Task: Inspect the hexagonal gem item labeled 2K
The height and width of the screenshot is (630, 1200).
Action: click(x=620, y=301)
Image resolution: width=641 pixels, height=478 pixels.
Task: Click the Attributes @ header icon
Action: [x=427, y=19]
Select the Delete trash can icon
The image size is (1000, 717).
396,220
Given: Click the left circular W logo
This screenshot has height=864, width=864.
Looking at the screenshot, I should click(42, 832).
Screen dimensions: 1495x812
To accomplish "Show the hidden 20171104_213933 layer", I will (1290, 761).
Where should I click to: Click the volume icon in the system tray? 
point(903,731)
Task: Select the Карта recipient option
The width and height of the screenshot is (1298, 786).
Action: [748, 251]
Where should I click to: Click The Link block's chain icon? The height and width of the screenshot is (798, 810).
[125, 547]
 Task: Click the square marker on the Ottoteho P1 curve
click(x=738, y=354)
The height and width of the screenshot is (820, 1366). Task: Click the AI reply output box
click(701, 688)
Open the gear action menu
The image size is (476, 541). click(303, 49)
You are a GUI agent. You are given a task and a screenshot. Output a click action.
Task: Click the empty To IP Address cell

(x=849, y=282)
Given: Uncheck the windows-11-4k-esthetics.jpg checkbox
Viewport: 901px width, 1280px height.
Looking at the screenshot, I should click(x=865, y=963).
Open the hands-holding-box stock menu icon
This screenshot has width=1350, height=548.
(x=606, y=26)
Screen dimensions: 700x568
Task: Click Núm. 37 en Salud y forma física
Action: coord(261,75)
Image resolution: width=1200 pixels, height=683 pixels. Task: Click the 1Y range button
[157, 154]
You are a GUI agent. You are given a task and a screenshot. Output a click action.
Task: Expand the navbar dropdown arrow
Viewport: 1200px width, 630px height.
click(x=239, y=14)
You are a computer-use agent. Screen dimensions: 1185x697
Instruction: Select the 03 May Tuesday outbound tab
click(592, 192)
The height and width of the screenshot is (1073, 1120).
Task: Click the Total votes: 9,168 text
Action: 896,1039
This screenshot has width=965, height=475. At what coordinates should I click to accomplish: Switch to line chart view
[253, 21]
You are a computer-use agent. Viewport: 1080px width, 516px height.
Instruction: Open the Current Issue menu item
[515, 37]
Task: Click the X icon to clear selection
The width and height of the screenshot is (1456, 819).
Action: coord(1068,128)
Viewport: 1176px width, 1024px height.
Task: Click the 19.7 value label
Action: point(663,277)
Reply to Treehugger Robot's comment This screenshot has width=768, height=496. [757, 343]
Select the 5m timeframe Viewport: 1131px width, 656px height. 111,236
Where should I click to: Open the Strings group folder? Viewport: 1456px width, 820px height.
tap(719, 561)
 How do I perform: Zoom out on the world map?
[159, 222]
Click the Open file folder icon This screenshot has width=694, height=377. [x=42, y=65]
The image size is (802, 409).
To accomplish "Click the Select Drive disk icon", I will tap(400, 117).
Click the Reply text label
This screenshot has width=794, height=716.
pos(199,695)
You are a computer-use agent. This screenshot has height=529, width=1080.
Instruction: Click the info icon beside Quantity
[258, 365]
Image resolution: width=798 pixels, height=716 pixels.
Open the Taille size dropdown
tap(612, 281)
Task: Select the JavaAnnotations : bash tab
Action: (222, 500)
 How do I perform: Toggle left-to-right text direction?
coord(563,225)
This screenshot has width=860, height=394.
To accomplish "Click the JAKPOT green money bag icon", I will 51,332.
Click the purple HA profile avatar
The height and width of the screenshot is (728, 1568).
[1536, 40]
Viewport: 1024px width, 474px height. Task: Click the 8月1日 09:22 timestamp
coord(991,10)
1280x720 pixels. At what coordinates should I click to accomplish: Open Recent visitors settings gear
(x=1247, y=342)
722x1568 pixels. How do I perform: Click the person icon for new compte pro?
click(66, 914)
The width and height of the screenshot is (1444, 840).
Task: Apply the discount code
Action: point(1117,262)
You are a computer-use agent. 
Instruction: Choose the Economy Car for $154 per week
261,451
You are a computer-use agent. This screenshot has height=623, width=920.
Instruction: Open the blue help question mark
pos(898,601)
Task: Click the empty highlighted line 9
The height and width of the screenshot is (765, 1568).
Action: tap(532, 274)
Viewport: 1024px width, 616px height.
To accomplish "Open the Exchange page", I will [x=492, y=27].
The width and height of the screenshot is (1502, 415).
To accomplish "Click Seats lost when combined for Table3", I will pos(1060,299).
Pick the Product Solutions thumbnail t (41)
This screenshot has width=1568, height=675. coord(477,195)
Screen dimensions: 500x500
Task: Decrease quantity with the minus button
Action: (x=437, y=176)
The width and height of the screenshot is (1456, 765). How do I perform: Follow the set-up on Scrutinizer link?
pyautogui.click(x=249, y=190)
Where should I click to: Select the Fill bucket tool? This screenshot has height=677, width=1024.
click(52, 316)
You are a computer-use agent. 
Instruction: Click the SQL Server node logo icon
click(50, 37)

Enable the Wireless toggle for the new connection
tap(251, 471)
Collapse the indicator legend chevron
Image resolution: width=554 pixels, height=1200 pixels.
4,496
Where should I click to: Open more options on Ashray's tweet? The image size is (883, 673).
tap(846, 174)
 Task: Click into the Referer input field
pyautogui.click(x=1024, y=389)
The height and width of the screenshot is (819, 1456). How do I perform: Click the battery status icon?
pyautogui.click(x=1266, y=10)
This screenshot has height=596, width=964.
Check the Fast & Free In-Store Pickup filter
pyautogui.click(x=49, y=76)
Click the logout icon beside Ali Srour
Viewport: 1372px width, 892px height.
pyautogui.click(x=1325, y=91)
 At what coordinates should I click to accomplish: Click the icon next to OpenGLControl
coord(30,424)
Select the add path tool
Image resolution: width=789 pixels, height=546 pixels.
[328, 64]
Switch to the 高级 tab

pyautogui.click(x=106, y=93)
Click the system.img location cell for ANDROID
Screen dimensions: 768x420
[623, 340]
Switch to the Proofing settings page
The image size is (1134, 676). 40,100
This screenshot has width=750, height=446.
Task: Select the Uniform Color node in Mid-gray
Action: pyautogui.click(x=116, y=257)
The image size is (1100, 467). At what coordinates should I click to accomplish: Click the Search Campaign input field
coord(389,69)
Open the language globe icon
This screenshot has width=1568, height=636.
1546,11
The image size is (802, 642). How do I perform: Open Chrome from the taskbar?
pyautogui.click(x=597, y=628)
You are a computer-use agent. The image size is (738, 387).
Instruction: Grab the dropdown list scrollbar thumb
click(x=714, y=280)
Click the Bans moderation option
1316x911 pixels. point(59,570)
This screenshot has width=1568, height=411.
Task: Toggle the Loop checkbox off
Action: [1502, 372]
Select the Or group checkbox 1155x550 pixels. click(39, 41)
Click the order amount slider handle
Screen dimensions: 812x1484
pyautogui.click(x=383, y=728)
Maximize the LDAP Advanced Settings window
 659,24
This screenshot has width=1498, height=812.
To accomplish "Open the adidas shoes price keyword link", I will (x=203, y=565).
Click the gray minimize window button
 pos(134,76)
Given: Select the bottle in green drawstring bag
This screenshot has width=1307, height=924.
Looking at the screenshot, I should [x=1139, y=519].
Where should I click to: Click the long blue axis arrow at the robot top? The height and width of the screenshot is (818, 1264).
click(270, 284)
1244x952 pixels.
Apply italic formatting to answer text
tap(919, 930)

● ● ● ●

Go through the listing above and return every line where the word "green" occurs.

▶ OUTPUT
To accomplish "Click the JAKPOT green money bag icon", I will 51,332.
Given: Select the bottle in green drawstring bag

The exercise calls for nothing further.